Others listed with the next-highest fortunes included grocery tycoon Odd Reitan (NOK 6 billion), tobacco heiresses Katharina and Alexandra Gamlemshaug Andresen (just under NOK 5.9 billion each), and Mohn’s son Frederik Wilhelm Mohn (NOK 4.99 billion). Rounding out the Top 10 in terms of net worth were Reitan’s sons Magnus and Ole Robert Reitan (with around NOK 4.8 each) and Trond Mohn with NOK 4.5 billion.
Those paying the most tax were, in order, Witzøe, Trond Mohn, Røkke, Tollefsen, Magnus and Ole Robert Reitan, investor Bjørn Rune Gjelsten, Sundt, Frederik Mohn and real estate investor Tor Øivind Fjeld.
The Corona crisis and resulting economic upheaval of 2020 are expected to result in significant changes on next year’s list of Norway’s wealthiest. Corona may have increased the fortunes this year of the Reitans and other retailers in Norway who’ve benefitted from Norwegians having to stay home to do their shopping, instead of while out traveling, at airport tax-free shops or driving over the border to Sweden.

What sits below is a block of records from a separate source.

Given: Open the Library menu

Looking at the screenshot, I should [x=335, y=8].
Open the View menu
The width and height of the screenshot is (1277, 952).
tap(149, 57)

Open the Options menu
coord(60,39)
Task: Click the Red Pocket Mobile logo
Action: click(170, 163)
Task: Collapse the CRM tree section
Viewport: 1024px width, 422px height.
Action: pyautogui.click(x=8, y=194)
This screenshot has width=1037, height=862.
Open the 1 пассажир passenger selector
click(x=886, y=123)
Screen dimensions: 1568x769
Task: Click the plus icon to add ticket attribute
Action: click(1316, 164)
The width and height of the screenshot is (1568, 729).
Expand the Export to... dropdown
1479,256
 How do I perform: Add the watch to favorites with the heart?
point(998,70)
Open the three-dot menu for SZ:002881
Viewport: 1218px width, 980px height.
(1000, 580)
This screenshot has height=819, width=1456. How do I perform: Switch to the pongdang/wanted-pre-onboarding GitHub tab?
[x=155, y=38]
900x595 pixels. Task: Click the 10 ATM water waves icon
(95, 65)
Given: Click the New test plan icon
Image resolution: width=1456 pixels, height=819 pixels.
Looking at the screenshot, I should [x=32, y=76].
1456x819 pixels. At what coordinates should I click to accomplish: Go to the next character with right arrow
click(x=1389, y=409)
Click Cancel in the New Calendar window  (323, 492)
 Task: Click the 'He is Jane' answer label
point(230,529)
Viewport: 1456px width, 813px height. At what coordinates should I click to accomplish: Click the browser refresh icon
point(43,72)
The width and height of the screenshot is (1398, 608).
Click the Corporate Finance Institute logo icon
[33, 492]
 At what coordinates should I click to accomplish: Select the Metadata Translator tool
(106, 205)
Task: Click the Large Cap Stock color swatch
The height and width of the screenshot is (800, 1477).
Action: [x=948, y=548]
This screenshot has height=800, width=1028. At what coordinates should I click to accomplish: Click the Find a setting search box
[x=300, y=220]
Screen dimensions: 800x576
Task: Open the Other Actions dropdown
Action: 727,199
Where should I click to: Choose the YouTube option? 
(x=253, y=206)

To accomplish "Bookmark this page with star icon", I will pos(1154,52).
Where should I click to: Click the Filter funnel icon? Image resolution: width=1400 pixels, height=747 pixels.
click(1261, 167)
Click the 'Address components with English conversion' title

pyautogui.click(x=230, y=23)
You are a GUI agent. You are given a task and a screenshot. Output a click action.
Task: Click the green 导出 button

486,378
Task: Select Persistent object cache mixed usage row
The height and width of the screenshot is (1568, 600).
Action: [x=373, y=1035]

Those in the travel and hotel industry have likely seen their fortunes decline dramatically, also perhaps those in the shipping industry. The new list is among the first not to include a single large shipowner among Norway’s wealthiest.
Hotel tycoon Olav Thon, who often ranked in the Top 10 before turning over much of his fortune to a charitable trust, ranks as 18th wealthiest on the new list for 2019 but his Thon Hotels have been all but shuttered by the virus. Petter Stordalen, the high-profile real esstate investor who controls the Nordic Choice hotel chain and other travel ventures, did not appear on the most recent list of the 50th wealthiest.